--- START ---

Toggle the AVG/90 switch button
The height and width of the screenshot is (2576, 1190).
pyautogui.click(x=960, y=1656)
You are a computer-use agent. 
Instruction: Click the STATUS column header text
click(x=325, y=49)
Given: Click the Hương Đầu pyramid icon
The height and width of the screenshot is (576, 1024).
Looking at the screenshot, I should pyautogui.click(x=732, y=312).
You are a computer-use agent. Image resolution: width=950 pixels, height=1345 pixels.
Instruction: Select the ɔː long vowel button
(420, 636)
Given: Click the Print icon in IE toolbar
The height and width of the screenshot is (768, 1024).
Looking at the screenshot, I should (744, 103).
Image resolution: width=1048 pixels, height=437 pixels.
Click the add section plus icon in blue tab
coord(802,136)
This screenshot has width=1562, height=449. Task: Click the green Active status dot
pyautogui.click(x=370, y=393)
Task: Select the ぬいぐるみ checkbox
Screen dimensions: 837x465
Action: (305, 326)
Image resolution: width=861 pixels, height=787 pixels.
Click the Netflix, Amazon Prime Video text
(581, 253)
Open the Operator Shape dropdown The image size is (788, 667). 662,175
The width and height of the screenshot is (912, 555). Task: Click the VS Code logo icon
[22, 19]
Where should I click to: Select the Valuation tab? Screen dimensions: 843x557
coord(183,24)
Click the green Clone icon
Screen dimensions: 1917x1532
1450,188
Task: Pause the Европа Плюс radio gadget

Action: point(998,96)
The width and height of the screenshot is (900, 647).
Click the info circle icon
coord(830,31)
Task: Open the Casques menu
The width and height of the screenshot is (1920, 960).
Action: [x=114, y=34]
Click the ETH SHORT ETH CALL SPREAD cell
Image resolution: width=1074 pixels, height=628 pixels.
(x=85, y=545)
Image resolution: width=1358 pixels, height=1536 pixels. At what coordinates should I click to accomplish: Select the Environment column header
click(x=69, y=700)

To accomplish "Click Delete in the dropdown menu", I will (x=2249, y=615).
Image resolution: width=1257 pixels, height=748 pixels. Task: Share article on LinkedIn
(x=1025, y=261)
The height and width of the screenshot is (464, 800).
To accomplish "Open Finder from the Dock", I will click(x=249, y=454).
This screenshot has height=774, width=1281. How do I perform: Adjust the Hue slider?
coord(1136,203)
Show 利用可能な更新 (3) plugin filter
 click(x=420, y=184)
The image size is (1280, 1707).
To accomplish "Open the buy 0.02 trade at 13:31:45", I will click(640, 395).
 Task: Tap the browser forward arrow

--- END ---

GOAL OF THE EXERCISE: The data above should be reproduced in full, word for word.

FINAL ANSWER:
Toggle the AVG/90 switch button
The height and width of the screenshot is (2576, 1190).
pyautogui.click(x=960, y=1656)
You are a computer-use agent. 
Instruction: Click the STATUS column header text
click(x=325, y=49)
Given: Click the Hương Đầu pyramid icon
The height and width of the screenshot is (576, 1024).
Looking at the screenshot, I should pyautogui.click(x=732, y=312).
You are a computer-use agent. Image resolution: width=950 pixels, height=1345 pixels.
Instruction: Select the ɔː long vowel button
(420, 636)
Given: Click the Print icon in IE toolbar
The height and width of the screenshot is (768, 1024).
Looking at the screenshot, I should (744, 103).
Image resolution: width=1048 pixels, height=437 pixels.
Click the add section plus icon in blue tab
coord(802,136)
This screenshot has width=1562, height=449. Task: Click the green Active status dot
pyautogui.click(x=370, y=393)
Task: Select the ぬいぐるみ checkbox
Screen dimensions: 837x465
Action: (305, 326)
Image resolution: width=861 pixels, height=787 pixels.
Click the Netflix, Amazon Prime Video text
(581, 253)
Open the Operator Shape dropdown The image size is (788, 667). 662,175
The width and height of the screenshot is (912, 555). Task: Click the VS Code logo icon
[22, 19]
Where should I click to: Select the Valuation tab? Screen dimensions: 843x557
coord(183,24)
Click the green Clone icon
Screen dimensions: 1917x1532
1450,188
Task: Pause the Европа Плюс radio gadget

Action: point(998,96)
The width and height of the screenshot is (900, 647).
Click the info circle icon
coord(830,31)
Task: Open the Casques menu
The width and height of the screenshot is (1920, 960).
Action: [x=114, y=34]
Click the ETH SHORT ETH CALL SPREAD cell
Image resolution: width=1074 pixels, height=628 pixels.
(x=85, y=545)
Image resolution: width=1358 pixels, height=1536 pixels. At what coordinates should I click to accomplish: Select the Environment column header
click(x=69, y=700)

To accomplish "Click Delete in the dropdown menu", I will (x=2249, y=615).
Image resolution: width=1257 pixels, height=748 pixels. Task: Share article on LinkedIn
(x=1025, y=261)
The height and width of the screenshot is (464, 800).
To accomplish "Open Finder from the Dock", I will click(x=249, y=454).
This screenshot has height=774, width=1281. How do I perform: Adjust the Hue slider?
coord(1136,203)
Show 利用可能な更新 (3) plugin filter
 click(x=420, y=184)
The image size is (1280, 1707).
To accomplish "Open the buy 0.02 trade at 13:31:45", I will click(640, 395).
 Task: Tap the browser forward arrow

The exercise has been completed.